- **短い練習 A**
記録のうち、「Where should I」を含む行から「pos(1269,298)」を含む行までを、両端の行も含めて、1行を1つの文字列とするJSONのリストに整理せよ。空行は入れず、画像は答えから除くこと。

- **掲載された文章**
研究課題/領域番号 |
21K05661
|
研究種目 |
基盤研究(C)
|
配分区分 | 基金 |
応募区分 | 一般 |
審査区分 |
小区分39070:ランドスケープ科学関連
|
研究機関 | 國學院大學 |
研究代表者 |
下村 彰男 國學院大學, 観光まちづくり学部, 教授 (20187488)
|
研究期間 (年度) |
2021-04-01 – 2024-03-31
|
研究課題ステータス |
交付 (2022年度)
|
配分額 *注記 |
3,900千円 (直接経費: 3,000千円、間接経費: 900千円)
2023年度: 1,040千円 (直接経費: 800千円、間接経費: 240千円)
2022年度: 1,560千円 (直接経費: 1,200千円、間接経費: 360千円)
2021年度: 1,300千円 (直接経費: 1,000千円、間接経費: 300千円)
|
キーワード | 神社 / エリアマネジメント拠点 / 地域コミュニティ / 立地地形 / 空間構成 / 活動 / 都市公園・緑地 / エリアマネジメント / 立地 |
研究開始時の研究の概要 |
都市公園をはじめとする公共施設には、エリアマネジメント拠点としての機能が求められるようになり、エリアマネジメントに関わる検討が進んできたが、その多くが組織形成のあり方や活動の進め方に関するもので、人々が拠り所とし気軽に集える場の設定等、拠点づくりに関わる方法論、計画論については手薄である。 一方、神社は地域コミュニティの拠点として重要な役割を果たしてきたことが知られており、エリアマネジメント拠点づくりの参考になると考えられる。そこで伝統的エリアマネジメント拠点という観点から神社の立地や空間構成について再評価し、エリアマネジメント拠点の基本的な立地や空間構成のあり方について知見を得る。

- **提供された記録**

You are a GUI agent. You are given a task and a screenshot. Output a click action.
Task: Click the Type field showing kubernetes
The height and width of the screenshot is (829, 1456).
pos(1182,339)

==

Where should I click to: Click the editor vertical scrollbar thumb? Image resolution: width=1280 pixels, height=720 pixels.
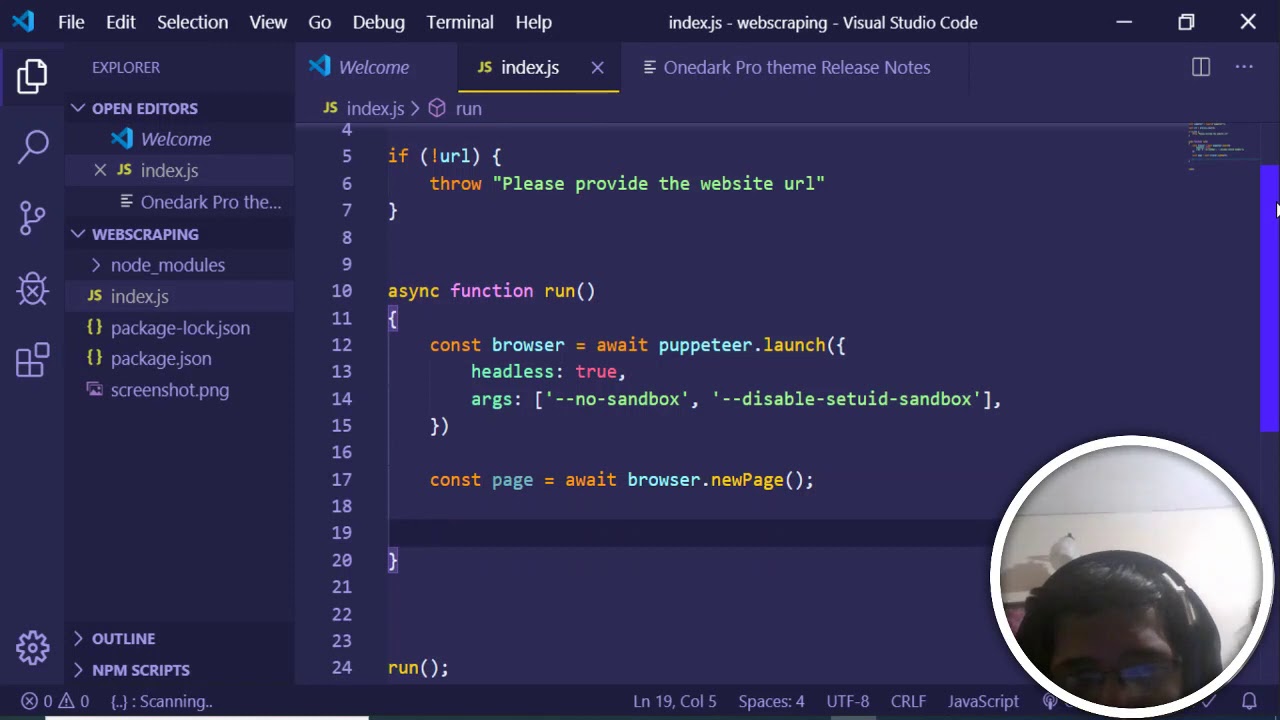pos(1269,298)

==

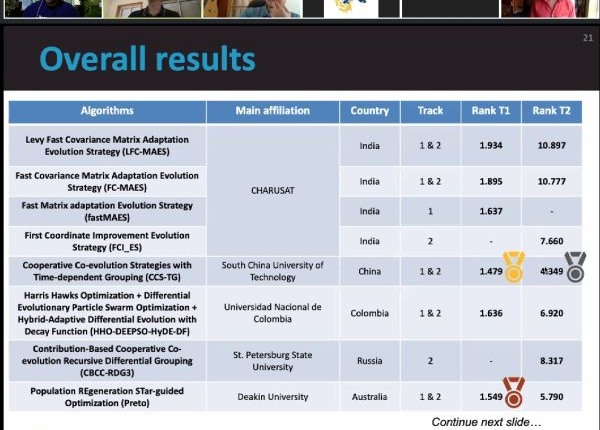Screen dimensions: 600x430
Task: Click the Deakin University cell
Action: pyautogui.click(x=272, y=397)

- **短い練習 B**
研究課題を紹介する文章の「2023年度: 1,040千円 (直接経費: 800千円、間接経費: 240千円)」から「のあり方について知見を得る。」までを、一字も変えずに書き写せ。

- **練習の解答 A**
[
  "Where should I click to: Click the editor vertical scrollbar thumb? Image resolution: width=1280 pixels, height=720 pixels.",
  "pos(1269,298)"
]

- **練習の解答 B**
2023年度: 1,040千円 (直接経費: 800千円、間接経費: 240千円)
2022年度: 1,560千円 (直接経費: 1,200千円、間接経費: 360千円)
2021年度: 1,300千円 (直接経費: 1,000千円、間接経費: 300千円)
|
キーワード | 神社 / エリアマネジメント拠点 / 地域コミュニティ / 立地地形 / 空間構成 / 活動 / 都市公園・緑地 / エリアマネジメント / 立地 |
研究開始時の研究の概要 |
都市公園をはじめとする公共施設には、エリアマネジメント拠点としての機能が求められるようになり、エリアマネジメントに関わる検討が進んできたが、その多くが組織形成のあり方や活動の進め方に関するもので、人々が拠り所とし気軽に集える場の設定等、拠点づくりに関わる方法論、計画論については手薄である。 一方、神社は地域コミュニティの拠点として重要な役割を果たしてきたことが知られており、エリアマネジメント拠点づくりの参考になると考えられる。そこで伝統的エリアマネジメント拠点という観点から神社の立地や空間構成について再評価し、エリアマネジメント拠点の基本的な立地や空間構成のあり方について知見を得る。